Probing two-electron multiplets in bilayer graphene quantum dots

TL;DR

This study investigates the two-electron energy spectrum in bilayer graphene quantum dots, revealing orbital multiplet structures, energy splittings, and the role of lattice interactions through combined experimental and theoretical analysis.

Contribution

It provides new insights into the orbital multiplet structure and lattice interactions in bilayer graphene quantum dots, supported by both spectroscopy measurements and theoretical modeling.

Findings

Orbital symmetric states are lower in energy than anti-symmetric states by 0.4-0.8 meV.

Symmetric multiplet states show an additional splitting of 0.15-0.5 meV.
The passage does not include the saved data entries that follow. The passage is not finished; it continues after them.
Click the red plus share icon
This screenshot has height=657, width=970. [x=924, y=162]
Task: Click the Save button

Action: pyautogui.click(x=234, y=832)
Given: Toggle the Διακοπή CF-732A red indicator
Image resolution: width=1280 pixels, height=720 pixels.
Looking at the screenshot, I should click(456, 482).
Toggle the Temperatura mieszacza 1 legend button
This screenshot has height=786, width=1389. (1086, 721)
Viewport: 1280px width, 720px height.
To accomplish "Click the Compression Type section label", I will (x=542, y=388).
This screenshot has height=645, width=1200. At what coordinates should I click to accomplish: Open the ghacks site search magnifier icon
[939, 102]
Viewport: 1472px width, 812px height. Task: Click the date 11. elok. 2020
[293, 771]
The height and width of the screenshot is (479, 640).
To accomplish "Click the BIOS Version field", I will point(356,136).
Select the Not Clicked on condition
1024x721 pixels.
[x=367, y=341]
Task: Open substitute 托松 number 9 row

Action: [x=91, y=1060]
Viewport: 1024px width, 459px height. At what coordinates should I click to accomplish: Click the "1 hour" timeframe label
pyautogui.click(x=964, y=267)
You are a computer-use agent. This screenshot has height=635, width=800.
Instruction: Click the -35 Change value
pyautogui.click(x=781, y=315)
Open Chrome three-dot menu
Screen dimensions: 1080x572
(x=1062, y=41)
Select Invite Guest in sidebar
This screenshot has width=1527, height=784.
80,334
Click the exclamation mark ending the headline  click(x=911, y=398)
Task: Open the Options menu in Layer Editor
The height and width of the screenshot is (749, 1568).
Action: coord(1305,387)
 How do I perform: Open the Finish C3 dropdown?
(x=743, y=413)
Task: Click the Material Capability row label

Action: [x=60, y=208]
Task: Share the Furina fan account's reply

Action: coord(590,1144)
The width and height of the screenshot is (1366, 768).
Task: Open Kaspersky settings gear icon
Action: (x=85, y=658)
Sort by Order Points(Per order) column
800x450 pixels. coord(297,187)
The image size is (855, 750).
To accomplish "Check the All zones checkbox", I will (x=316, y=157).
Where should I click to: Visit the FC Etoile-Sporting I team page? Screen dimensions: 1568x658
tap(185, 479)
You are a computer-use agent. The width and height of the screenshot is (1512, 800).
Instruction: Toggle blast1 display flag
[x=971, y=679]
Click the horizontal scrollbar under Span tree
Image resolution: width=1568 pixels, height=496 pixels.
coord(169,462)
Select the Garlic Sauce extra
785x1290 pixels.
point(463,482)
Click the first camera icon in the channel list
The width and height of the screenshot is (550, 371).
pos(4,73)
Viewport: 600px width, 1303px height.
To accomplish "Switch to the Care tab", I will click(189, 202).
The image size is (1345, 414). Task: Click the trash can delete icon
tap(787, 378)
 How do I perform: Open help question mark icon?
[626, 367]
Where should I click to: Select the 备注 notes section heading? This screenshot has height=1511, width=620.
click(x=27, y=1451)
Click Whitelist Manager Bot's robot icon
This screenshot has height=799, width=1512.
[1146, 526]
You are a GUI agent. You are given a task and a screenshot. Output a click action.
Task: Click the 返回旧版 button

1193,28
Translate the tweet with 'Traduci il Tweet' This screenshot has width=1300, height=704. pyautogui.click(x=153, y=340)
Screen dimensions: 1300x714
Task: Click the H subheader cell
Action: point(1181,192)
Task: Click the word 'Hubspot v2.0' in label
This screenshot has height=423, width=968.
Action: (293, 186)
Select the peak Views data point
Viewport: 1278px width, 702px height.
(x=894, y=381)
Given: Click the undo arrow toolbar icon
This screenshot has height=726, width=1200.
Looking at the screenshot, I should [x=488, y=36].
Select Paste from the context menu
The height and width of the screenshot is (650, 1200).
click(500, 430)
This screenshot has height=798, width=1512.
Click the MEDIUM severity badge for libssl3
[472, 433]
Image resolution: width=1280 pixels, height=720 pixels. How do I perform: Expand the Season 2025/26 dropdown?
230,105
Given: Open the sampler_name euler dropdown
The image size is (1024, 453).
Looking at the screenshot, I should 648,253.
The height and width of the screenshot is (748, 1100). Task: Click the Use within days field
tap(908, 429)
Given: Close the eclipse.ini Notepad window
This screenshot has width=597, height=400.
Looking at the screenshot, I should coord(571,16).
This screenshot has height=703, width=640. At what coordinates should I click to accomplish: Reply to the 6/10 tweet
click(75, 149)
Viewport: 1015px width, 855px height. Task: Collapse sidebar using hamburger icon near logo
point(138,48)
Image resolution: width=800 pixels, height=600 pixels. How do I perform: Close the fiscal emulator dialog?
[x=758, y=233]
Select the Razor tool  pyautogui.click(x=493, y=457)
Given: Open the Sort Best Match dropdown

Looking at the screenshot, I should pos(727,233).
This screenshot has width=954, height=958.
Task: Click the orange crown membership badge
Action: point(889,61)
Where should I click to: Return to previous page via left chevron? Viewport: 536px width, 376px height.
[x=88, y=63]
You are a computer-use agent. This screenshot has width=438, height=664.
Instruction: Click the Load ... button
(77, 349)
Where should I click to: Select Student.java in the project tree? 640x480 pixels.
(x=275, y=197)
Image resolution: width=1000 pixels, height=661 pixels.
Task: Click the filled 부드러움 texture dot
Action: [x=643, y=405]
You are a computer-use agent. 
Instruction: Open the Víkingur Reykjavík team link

Inter-valley scattering and current-current interactions are of comparable magnitude.

Abstract

We report on finite bias spectroscopy measurements of the two-electron spectrum in a gate defined bilayer graphene (BLG) quantum dot for varying magnetic fields. The spin and valley degree of freedom in BLG give rise to multiplets of 6 orbital symmetric and 10 orbital anti-symmetric states. We find that orbital symmetric states are lower in energy and separated by $\approx 0.4 - 0.8$ meV from orbital anti-symmetric states. The symmetric multiplet exhibits an additional energy splitting of its 6 states of $\approx 0.15 - 0.5$ meV due to lattice scale interactions. The experimental observations are supported by theoretical calculations, which allow to determine that inter-valley scattering and 'current-current' interaction constants are of the same magnitude in BLG.